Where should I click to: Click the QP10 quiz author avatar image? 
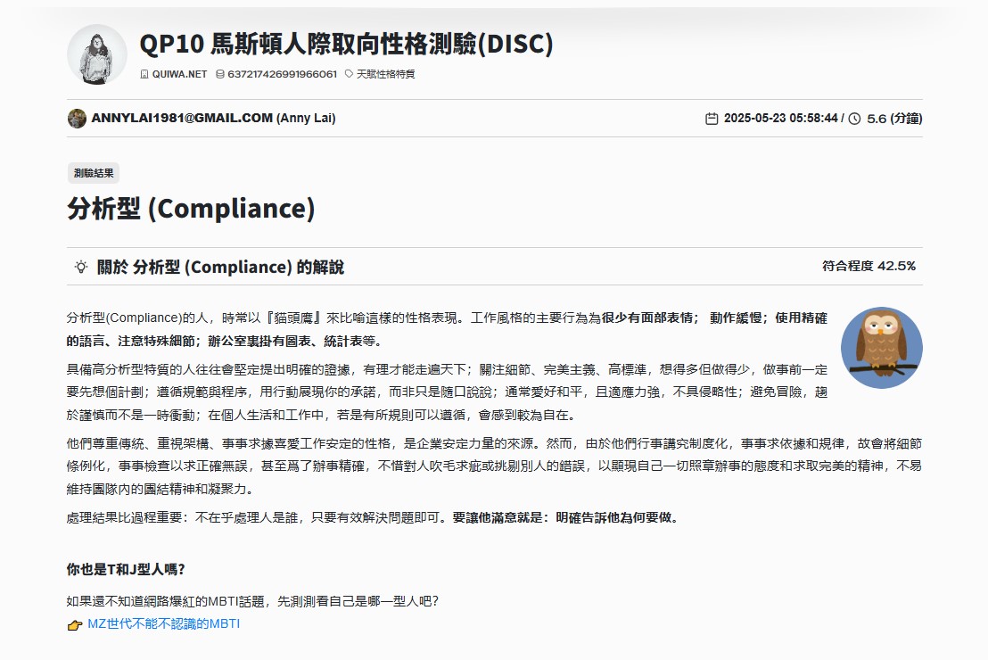click(97, 54)
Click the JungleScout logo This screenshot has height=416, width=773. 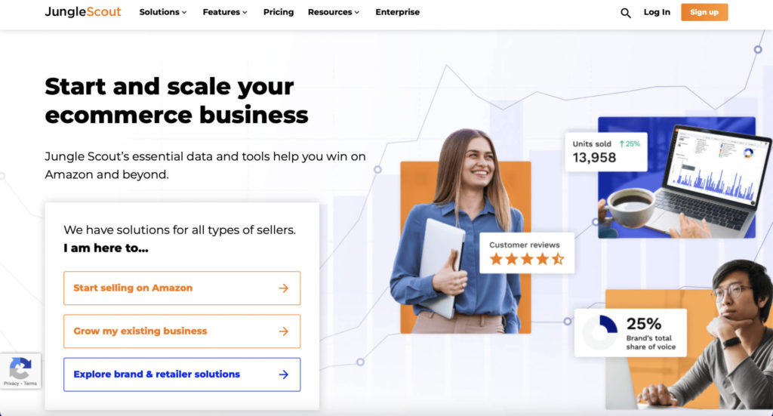click(83, 12)
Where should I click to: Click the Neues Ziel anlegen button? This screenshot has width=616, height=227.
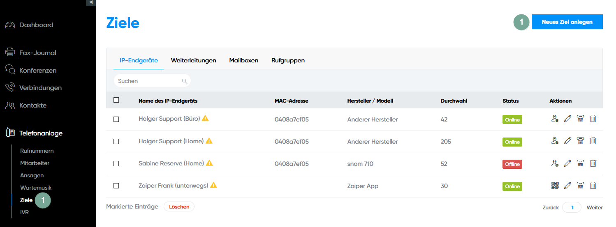pos(567,22)
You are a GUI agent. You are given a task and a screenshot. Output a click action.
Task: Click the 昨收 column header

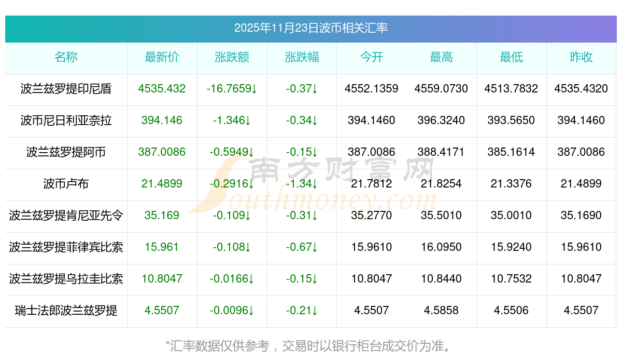(x=581, y=58)
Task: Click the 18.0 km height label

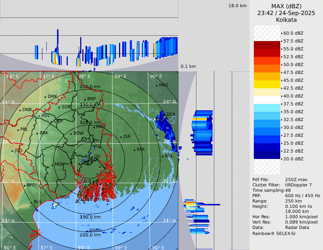Action: pyautogui.click(x=237, y=6)
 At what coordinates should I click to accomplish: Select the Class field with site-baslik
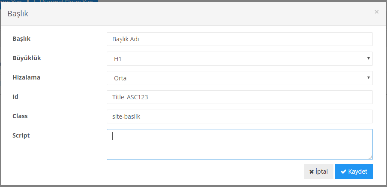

■ ■ ■

Repeat exactly the lines from the one containing "You are a GUI" to the last line of the data above, both included, and write no pictures into the copy.

**Result for this exercise**
You are a GUI agent. You are given a task and a screenshot. Output a click action.
Task: Click the 昨收 column header

(x=581, y=58)
Task: Click the 18.0 km height label

Action: pyautogui.click(x=237, y=6)
 At what coordinates should I click to accomplish: Select the Class field with site-baslik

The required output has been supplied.